A. I think they should be very supportive of the Police Department and District Attorney’s Office, and any programs that are available that they can volunteer, sit down and talk with the youth here. Especially in the field of education. We have low graduation rates—they’re in the streets a lot and not in school. Anyone who can offer to tutor or educate kids is one of the answers.

Q. The NYPD’s “stop and frisk” has been curtailed recently. Would you like to see it return to its previous levels?
A. If its handled in the manner that it should be, I think it’s a great thing that can save some of these kids lives.

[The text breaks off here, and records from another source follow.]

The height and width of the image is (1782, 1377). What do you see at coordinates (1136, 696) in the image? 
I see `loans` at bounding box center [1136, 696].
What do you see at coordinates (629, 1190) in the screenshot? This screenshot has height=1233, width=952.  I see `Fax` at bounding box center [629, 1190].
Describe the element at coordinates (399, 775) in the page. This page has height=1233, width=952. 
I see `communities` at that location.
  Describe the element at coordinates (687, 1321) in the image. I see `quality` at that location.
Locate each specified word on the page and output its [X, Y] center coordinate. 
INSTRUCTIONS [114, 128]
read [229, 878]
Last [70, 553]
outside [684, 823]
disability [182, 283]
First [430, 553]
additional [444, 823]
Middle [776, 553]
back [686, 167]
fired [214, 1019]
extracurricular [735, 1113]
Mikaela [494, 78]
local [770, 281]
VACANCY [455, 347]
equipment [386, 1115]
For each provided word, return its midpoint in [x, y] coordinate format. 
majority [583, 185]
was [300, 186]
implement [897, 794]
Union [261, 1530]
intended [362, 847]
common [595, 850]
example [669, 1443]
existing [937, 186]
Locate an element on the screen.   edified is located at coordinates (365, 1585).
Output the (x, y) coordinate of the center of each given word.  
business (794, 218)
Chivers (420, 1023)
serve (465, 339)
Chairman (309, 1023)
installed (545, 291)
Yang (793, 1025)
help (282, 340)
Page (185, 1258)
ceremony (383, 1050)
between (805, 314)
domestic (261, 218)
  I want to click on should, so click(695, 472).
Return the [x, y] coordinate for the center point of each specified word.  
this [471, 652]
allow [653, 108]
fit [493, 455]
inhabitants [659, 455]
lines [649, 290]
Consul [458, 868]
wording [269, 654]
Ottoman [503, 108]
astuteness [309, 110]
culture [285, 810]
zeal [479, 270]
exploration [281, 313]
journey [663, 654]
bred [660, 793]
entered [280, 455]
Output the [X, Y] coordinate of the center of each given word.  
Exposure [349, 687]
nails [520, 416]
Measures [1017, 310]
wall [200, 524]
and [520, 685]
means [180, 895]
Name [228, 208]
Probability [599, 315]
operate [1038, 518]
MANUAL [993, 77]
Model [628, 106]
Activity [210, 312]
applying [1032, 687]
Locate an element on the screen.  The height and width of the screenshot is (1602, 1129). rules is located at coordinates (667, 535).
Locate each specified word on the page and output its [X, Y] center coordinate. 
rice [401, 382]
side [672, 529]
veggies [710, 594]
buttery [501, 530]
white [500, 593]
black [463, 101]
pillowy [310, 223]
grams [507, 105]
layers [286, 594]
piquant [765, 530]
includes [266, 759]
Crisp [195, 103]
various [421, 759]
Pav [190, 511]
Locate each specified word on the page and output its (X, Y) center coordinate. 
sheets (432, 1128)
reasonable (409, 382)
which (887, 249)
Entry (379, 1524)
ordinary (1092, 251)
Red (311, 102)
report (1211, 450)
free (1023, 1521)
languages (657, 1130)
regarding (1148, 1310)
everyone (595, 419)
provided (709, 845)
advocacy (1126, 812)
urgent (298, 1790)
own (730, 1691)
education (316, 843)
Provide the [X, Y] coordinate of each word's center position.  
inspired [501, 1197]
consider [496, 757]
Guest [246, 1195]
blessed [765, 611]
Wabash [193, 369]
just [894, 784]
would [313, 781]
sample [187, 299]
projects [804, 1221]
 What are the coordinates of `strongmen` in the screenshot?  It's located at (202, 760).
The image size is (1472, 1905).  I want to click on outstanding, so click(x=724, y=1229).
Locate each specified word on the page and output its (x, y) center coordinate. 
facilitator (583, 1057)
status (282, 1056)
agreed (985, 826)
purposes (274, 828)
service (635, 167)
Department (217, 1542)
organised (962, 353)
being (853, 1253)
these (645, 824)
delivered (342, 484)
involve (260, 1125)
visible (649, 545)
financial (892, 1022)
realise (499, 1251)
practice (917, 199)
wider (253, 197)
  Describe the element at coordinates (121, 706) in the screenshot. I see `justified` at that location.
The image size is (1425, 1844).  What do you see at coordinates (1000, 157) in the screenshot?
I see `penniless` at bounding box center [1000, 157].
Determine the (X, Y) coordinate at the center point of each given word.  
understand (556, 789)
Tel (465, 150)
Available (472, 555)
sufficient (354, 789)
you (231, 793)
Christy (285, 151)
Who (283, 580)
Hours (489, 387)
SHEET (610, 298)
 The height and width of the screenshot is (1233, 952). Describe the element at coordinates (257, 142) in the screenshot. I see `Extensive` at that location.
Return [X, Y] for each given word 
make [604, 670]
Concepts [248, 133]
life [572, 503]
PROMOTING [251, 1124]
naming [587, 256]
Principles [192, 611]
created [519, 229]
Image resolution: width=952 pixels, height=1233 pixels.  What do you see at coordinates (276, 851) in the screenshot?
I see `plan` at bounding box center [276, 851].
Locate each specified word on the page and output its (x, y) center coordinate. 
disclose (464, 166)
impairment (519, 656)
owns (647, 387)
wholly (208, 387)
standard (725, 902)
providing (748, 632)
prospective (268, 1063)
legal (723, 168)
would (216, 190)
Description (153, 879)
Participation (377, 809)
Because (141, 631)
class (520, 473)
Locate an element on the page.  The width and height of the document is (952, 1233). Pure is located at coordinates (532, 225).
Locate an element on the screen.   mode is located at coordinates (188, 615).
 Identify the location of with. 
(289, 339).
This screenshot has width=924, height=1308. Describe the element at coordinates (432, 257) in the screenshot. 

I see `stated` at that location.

I wouldn’t mind being stopped and frisked. For the safety it provides, for the lives that it saves, it’s worth it.

Q. Do you think it serves as a deterrent? If a kid knows he might be stopped and frisked, he doesn’t bring a gun out to the streets?
A. I think it has a positive impact in that way, absolutely.

Q. What about alternative programs for these kids? There’s the new YCMA now, there’s summer youth programs. Could there be more? Is there something else you’d like to see that could take these kids away from the gangs’ lure?
A. I think that working with families in a personal way on these kinds of issues will reduce their occurrences. Families, especially in this community, where you have so many high-rise buildings like those [points in the distance], people in them by the thousands—and gangs are overrunning buildings, you’re under this kind of ‘war mentality.’ It overtakes their family. What the Church tries to do is work with families. When we can sort out problems on an individual basis and give help where needed, we have a chance.

Q. When you first started hosting gun buy back programs, did you reach out the police with the idea, or vice versa?
A. I was approached.

Q. Did you have any reservations?
A. Not at all. We’re a community church. My father [Jack San Filippo] started this church fifty seven years ago in a storefront. When my parents died, I took over. So I’ve been here all my life. And I know generations and generations of people here.

Q. Are local residents supportive of the gun buy back program?
A. Yes. There are a great number of people in this community who just want to go to work and make a good life for themselves and their children. But when you’re overrun with all of this crime, it’s very difficult. The peer pressure and influence are extraordinary. Crime will take over if you don’t do something to fight it.